CDC data sources (Debezium)

This article provides an introduction to how Upsolver works with change data capture data sources.

What is Debezium?

Debezium is an open source distributed platform for change data capture. Start it up, point it at your databases, and your apps can start responding to all of the inserts, updates, and deletes that other apps commit to your databases.

CDC Data Sources

Upsolver supports ingesting CDC data from relational databases such as MySQL and MariaDB. Upsolver provides CDC capabilities by running a Debezium Engine under the hood to connect to the databases binlog . The connectors automatically detect and ingest any change.

Event Format

Upsolver will read Debezium Change events with the following fields:

  • before -The state of the row before the change that was applied in the current event.

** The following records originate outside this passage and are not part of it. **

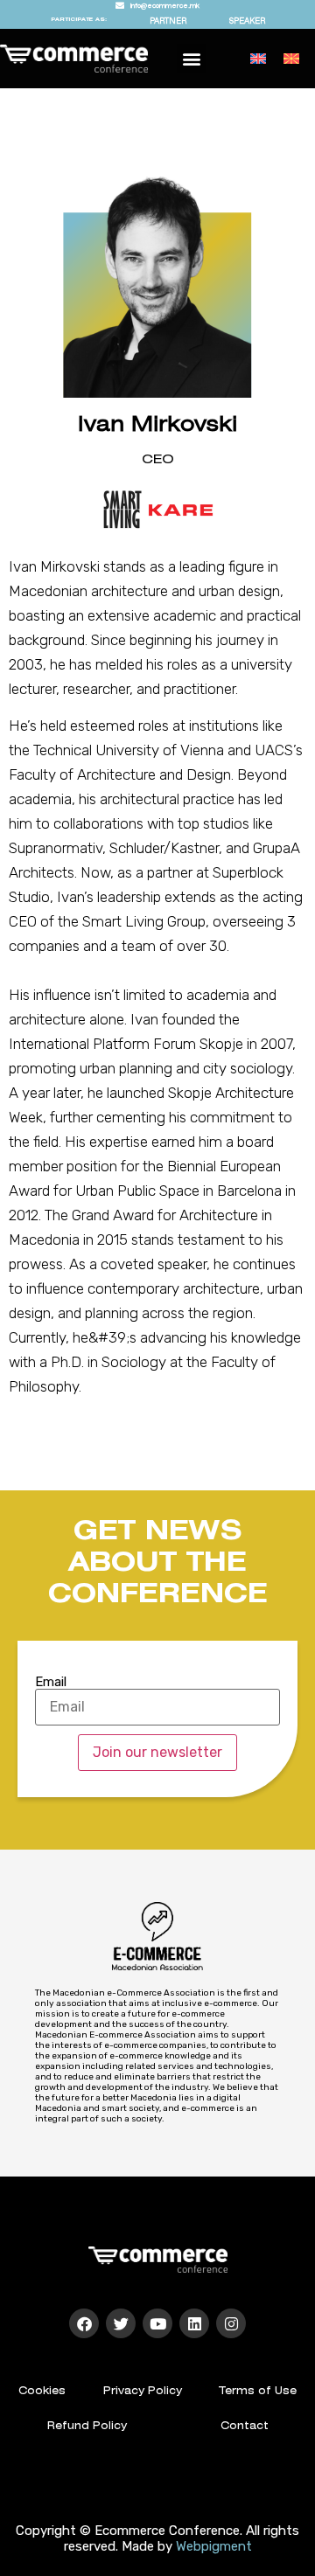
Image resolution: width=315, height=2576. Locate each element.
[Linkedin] (194, 2323)
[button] (191, 58)
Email (50, 1682)
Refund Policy (87, 2426)
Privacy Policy (142, 2391)
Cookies (42, 2391)
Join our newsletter (157, 1752)
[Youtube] (157, 2323)
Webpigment (214, 2546)
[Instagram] (231, 2323)
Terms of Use (258, 2391)
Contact (244, 2426)
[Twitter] (121, 2323)
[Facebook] (84, 2323)
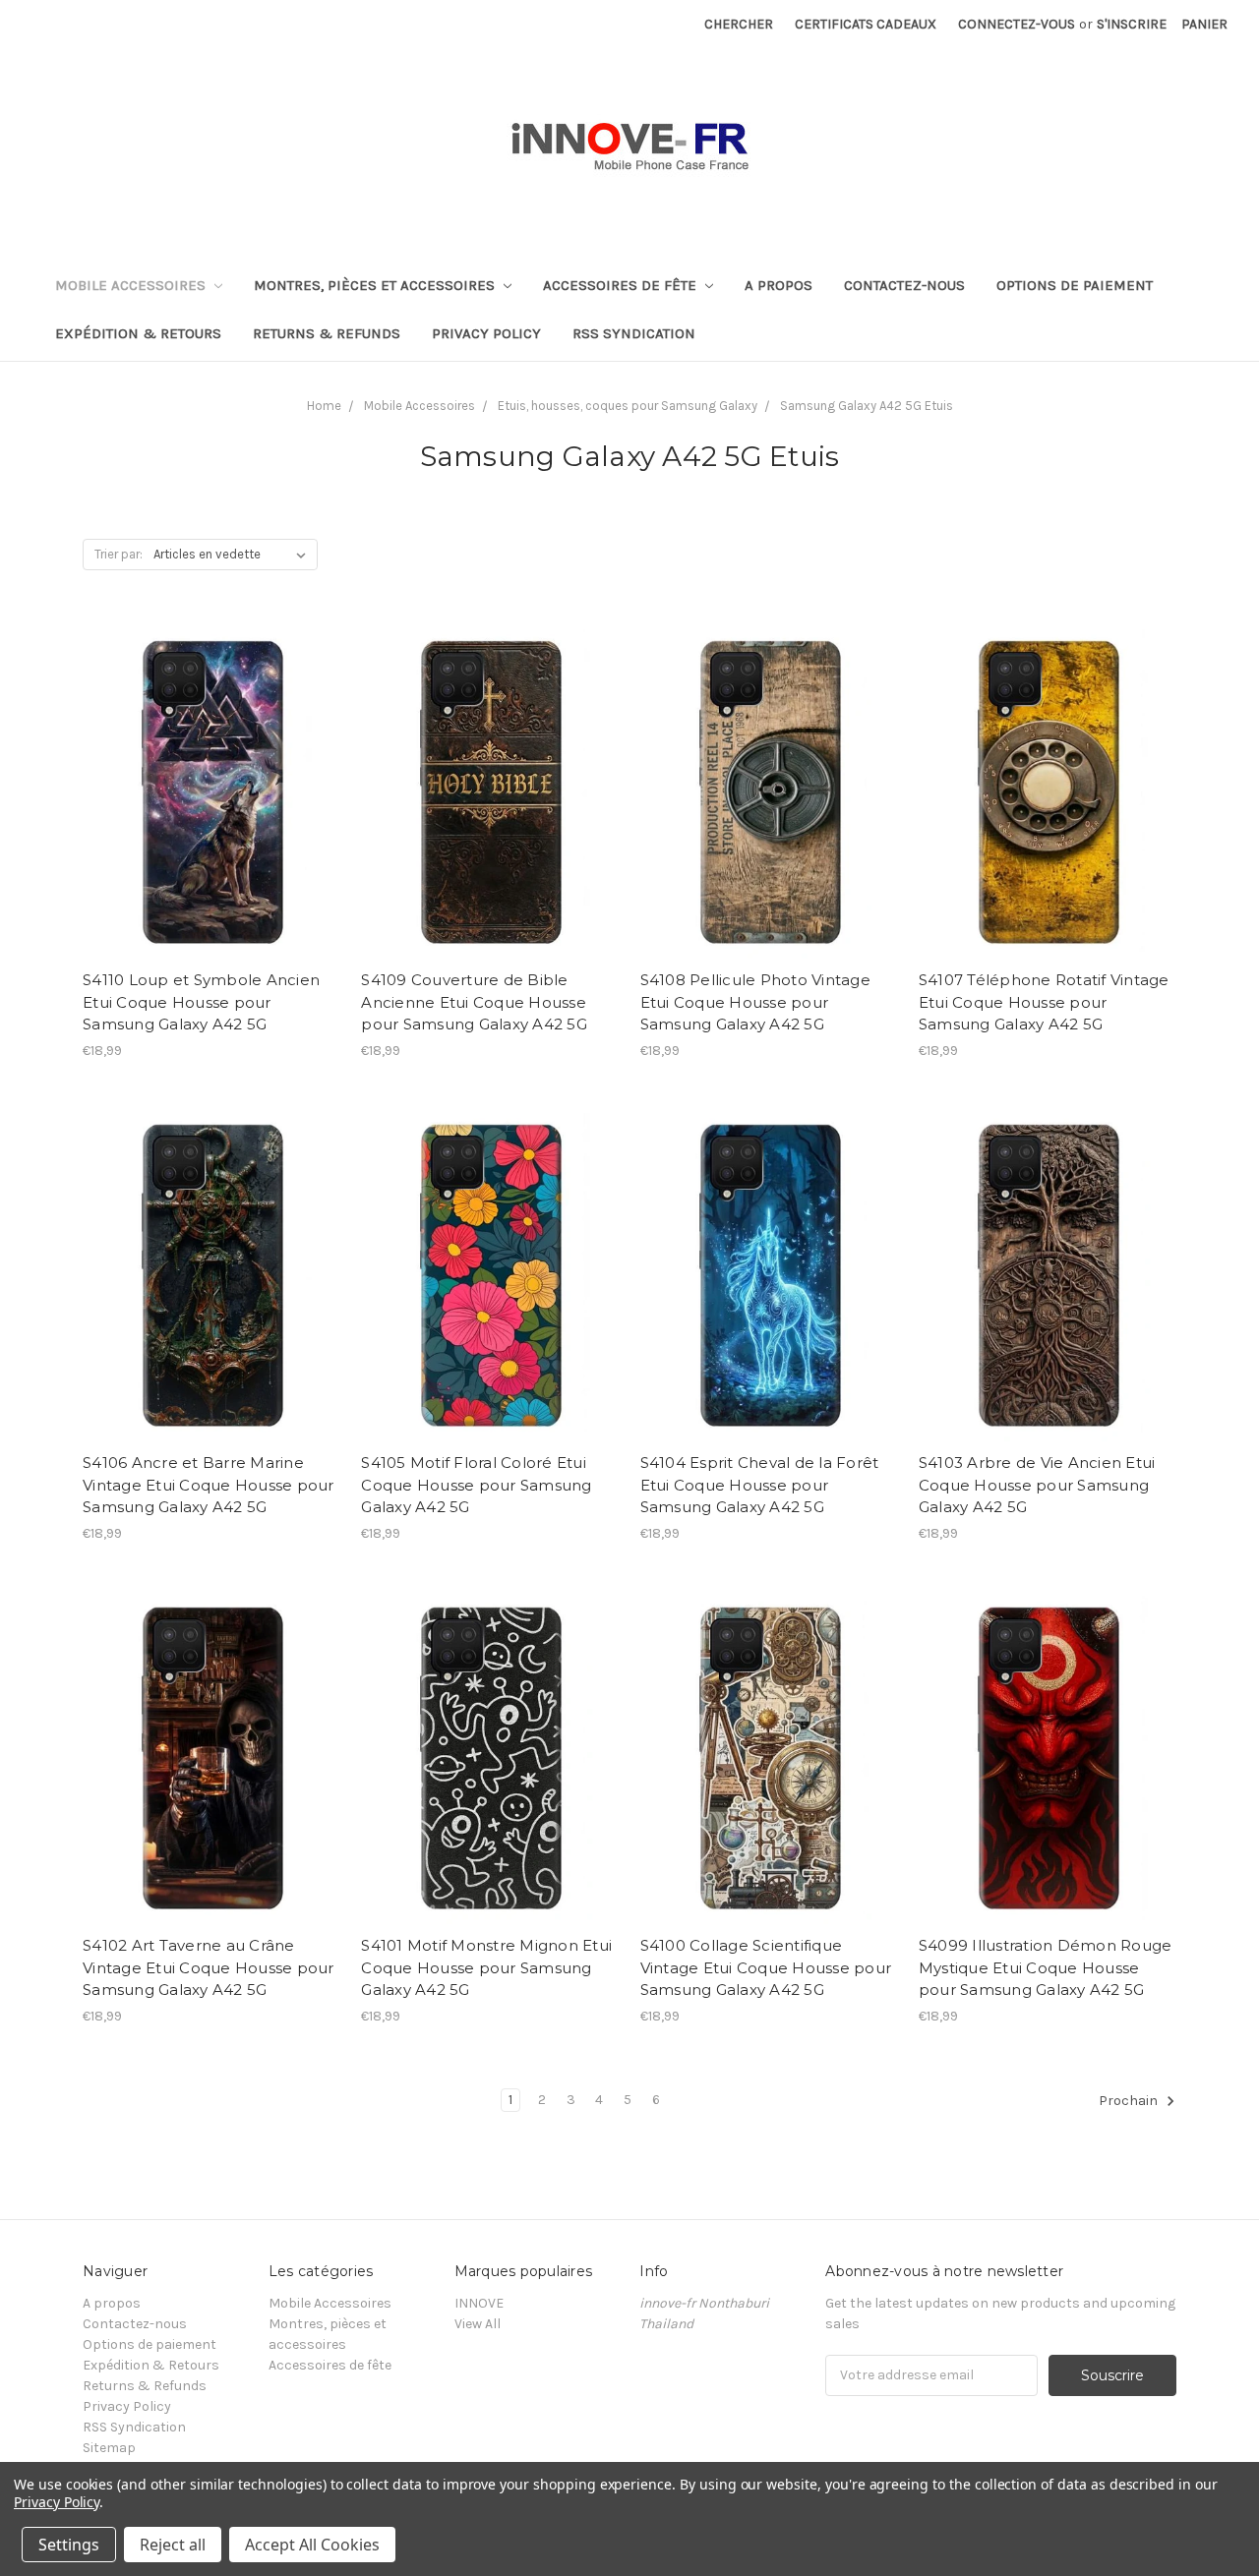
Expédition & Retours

This can be null if this row is new.

  • after - The state of the row after the change that was applied in the current event.

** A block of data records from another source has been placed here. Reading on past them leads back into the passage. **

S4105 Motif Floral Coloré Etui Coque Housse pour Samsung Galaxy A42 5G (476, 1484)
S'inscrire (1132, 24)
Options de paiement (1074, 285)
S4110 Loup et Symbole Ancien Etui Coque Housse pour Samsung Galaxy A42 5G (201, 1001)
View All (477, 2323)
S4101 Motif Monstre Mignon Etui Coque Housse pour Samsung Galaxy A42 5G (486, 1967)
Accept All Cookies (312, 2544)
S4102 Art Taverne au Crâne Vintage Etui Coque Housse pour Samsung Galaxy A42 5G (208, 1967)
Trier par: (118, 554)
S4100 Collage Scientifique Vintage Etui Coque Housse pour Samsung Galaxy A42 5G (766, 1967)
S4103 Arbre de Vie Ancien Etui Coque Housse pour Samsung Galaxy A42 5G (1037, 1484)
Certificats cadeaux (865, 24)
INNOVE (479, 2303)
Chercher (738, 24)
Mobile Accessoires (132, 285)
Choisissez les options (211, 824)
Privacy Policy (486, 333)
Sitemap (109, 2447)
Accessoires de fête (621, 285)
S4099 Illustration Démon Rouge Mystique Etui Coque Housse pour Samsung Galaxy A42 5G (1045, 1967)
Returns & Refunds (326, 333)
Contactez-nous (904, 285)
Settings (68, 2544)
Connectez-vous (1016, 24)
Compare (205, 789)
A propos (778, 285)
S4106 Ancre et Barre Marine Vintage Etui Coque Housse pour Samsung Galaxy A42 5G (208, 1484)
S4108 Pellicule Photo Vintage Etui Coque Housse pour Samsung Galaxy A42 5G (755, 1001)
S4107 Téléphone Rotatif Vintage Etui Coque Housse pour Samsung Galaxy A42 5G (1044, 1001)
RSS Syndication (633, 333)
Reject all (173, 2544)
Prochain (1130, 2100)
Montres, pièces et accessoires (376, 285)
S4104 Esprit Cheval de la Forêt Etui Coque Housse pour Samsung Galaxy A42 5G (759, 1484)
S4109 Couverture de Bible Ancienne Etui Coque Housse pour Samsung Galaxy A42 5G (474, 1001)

  • source - Information about the change event. Including things such as what binlog file it came from, and it's sequence number or position within the file. The Source Table and Database will also be here.

  • op - The change type. The options are:

    • r - Read events (when loading the initial data)

    • c - Create

    • u - Update

    • d - Delete

Example 1:

{
"ts_ms": 1617525879250,
"op": "c",
"after": {
"id": "188283-21202",
"cost": 4.2,
"item_id": 10
},
"source": {
"name": "debezium",
"db": "prod",
"row": 0,
"server_id": 0,
"snapshot": "true",
"table": "sales",
"version": "1.4.2.Final",
"ts_ms": 0,
"file": "mysql-bin-changelog.008019",
"pos": 156,
"connector": "mysql"
}
}

This example event represents a new row being added to the table. You can tell this by the op type being c. In this case we added a new sale to the sales table in the prod database (this can be seen in the source information).

Example 2:

{
"ts_ms": 1617525879252,
"op": "u",
"before": {
"id": "188283-21202",
"cost": 4.2,
"item_id": 10
},
"after": {
"id": "188283-21202",
"cost": 5,
"item_id": 10
},
"source": {
"name": "debezium",
"db": "prod",
"row": 0,
"server_id": 0,
"snapshot": "true",
"table": "sales",
"version": "1.4.2.Final",
"ts_ms": 0,
"file": "mysql-bin-changelog.008019",
"pos": 157,
"connector": "mysql"
}
}

In this case we received an updated event for the event in Example 1. We can see the old values in before and the new updated values in after.

Supported Databases

Currently the following databases and versions are supported:

Database

Version

AWS RDS Supported?

MySQL

5.6+

Yes

Some databases may require specific binlog configurations to be used. See the documentation page for creating a CDC data source for your database for info.

Supported Data Outputs

Upsolver currently supports the following data outputs.

Amazon Athena

Redshift Spectrum

Ahana

Dremio

Hive Metastore

PrestoDB

Qubole

Starburst

Upsolver Query

Elasticsearch

Upsolver

Lookup table